A1: 5G was first commercialised three years ago, and since then it has grown far more rapidly than its predecessors. So far, more than 230 operators have launched 5G commercial services to more than 700 million 5G users. Entry-level 5G devices are now available for as little as US$100. The affordability of 5G devices has made 5G accessible to more and more users globally, which in turn makes operators' 5G investments more profitable.
5G UHD live streaming, 5G AR/VR, 5G cloud gaming, and other 5G-based mobile applications are booming around the world. Such services, in return, are pushing mobile services to migrate to 5G. Huawei predicts that the cellular data of usage (DOU) for consumer-based services will reach 600 GB by 2030, most of which will be carried on 5G networks. In terms of digitalising industries, 5G has been extensively adopted in mining, ports, healthcare, manufacturing, and steel industries. When it comes to home broadband services, meanwhile, 5G has enabled a plethora of new use cases, such as premium home and speed-based package tiers. Based on extensive explorations, fixed wireless access (FWA) has proven that it takes the least amount of time for operators to start seeing return on investment (ROI). As the industry capabilities continue to improve, global operators will be further empowered to monetise FWA services.
It took less than 10 years for mobile broadband to become the norm, bringing broadband access to users and pushing forward a booming mobile Internet globally. Technology creates value, and innovation is the engine for future growth. 5G has become a key infrastructure to support digital transformation in society and the healthy development of the digital economy.
Q2: What are some of the challenges around 5G network construction for South African operators?
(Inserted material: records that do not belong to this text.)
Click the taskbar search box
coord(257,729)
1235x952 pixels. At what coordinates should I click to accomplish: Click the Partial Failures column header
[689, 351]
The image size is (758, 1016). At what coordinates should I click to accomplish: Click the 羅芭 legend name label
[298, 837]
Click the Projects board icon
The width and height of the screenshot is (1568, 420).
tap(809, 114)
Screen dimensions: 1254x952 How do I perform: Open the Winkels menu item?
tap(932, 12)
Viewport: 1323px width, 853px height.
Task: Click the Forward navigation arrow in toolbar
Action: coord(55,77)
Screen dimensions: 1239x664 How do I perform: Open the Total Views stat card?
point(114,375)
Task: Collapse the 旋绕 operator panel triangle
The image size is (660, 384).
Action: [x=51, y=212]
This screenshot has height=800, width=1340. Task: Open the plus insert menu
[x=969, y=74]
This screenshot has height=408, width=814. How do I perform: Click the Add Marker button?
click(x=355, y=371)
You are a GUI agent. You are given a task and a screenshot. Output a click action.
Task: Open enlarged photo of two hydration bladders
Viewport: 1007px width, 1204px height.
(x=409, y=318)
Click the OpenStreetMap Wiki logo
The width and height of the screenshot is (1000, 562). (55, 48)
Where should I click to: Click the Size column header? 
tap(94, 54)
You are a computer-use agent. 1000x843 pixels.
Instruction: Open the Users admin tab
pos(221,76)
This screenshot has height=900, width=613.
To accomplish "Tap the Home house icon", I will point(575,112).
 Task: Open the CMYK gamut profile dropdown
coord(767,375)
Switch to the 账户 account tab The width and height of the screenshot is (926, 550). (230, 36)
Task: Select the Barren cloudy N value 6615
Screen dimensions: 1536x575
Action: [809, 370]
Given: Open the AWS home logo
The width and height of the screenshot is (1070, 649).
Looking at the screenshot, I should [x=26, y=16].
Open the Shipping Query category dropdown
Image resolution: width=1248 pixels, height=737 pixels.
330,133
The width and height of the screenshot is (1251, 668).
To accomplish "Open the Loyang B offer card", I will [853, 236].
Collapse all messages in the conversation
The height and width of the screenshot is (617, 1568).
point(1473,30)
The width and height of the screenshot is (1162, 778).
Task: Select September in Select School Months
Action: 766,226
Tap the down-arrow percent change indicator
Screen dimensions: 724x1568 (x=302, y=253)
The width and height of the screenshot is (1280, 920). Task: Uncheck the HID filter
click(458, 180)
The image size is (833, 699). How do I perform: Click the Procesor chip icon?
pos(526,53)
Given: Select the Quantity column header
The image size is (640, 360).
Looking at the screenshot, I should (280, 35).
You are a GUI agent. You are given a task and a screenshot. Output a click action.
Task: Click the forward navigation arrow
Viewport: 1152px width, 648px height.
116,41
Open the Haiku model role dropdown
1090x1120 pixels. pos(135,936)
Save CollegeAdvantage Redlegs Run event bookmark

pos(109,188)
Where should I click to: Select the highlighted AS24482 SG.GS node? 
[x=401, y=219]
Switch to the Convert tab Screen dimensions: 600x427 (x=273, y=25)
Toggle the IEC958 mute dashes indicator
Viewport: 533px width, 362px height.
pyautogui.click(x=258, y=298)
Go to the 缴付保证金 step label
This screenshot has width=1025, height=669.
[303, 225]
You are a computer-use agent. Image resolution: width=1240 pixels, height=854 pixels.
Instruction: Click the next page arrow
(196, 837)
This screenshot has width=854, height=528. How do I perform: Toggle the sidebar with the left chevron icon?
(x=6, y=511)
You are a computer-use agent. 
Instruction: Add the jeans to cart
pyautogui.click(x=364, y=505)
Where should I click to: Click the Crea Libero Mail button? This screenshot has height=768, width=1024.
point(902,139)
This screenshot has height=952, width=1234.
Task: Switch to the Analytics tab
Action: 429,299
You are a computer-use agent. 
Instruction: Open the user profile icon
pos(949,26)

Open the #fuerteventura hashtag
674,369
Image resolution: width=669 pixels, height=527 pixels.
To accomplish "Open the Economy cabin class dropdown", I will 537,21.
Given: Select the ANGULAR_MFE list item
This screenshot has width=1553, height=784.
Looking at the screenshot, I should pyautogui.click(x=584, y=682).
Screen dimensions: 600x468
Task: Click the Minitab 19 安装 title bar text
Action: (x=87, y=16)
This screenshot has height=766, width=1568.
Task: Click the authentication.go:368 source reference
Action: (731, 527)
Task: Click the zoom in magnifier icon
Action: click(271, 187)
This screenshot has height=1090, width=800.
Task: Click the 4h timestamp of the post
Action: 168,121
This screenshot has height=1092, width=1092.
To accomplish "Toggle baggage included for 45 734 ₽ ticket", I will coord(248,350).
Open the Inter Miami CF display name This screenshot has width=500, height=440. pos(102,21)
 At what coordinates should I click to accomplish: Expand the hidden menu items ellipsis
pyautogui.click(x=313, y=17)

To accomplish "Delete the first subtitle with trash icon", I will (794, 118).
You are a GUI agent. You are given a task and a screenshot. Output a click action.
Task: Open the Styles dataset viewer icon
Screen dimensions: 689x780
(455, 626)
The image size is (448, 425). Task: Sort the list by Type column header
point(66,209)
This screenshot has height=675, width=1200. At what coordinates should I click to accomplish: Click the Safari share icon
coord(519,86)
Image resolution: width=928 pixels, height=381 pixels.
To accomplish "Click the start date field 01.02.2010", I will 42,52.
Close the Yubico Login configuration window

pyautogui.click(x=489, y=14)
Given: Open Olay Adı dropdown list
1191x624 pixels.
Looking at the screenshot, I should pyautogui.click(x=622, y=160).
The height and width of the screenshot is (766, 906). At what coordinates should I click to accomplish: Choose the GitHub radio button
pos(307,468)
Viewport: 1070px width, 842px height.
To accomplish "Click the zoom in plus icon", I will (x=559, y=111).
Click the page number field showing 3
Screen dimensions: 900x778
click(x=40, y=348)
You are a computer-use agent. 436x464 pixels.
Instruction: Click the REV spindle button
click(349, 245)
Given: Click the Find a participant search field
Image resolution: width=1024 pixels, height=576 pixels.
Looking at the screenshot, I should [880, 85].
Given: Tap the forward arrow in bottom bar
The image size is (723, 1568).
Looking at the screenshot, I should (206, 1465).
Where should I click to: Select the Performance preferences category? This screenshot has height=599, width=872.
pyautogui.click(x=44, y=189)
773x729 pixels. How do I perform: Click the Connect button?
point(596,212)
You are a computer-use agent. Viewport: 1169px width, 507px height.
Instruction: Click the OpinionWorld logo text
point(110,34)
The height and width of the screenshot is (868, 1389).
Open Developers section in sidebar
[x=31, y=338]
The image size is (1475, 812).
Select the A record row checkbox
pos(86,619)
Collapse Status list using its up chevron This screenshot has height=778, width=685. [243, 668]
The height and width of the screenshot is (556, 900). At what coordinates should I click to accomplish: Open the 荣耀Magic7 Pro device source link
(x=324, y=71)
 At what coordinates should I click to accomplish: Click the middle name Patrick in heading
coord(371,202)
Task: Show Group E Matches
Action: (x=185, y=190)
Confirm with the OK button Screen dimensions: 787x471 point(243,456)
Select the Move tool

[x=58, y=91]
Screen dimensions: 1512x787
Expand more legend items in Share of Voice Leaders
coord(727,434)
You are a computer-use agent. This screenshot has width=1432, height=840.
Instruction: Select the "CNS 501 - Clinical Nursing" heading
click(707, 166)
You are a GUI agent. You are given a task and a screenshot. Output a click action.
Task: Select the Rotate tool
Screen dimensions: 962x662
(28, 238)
A2: From the operator perspective, sites and spectrum are always limited. That’s going to remain an especially big challenge in South Africa. Even as the rollout of 5G becomes more widespread, operators will have to maintain to operate and maintain 2G, 3G, 4G, and 5G networks in parallel. Multi-RAT coexistence will only make this issue worse, as it makes deployment and maintenance costlier and more complex.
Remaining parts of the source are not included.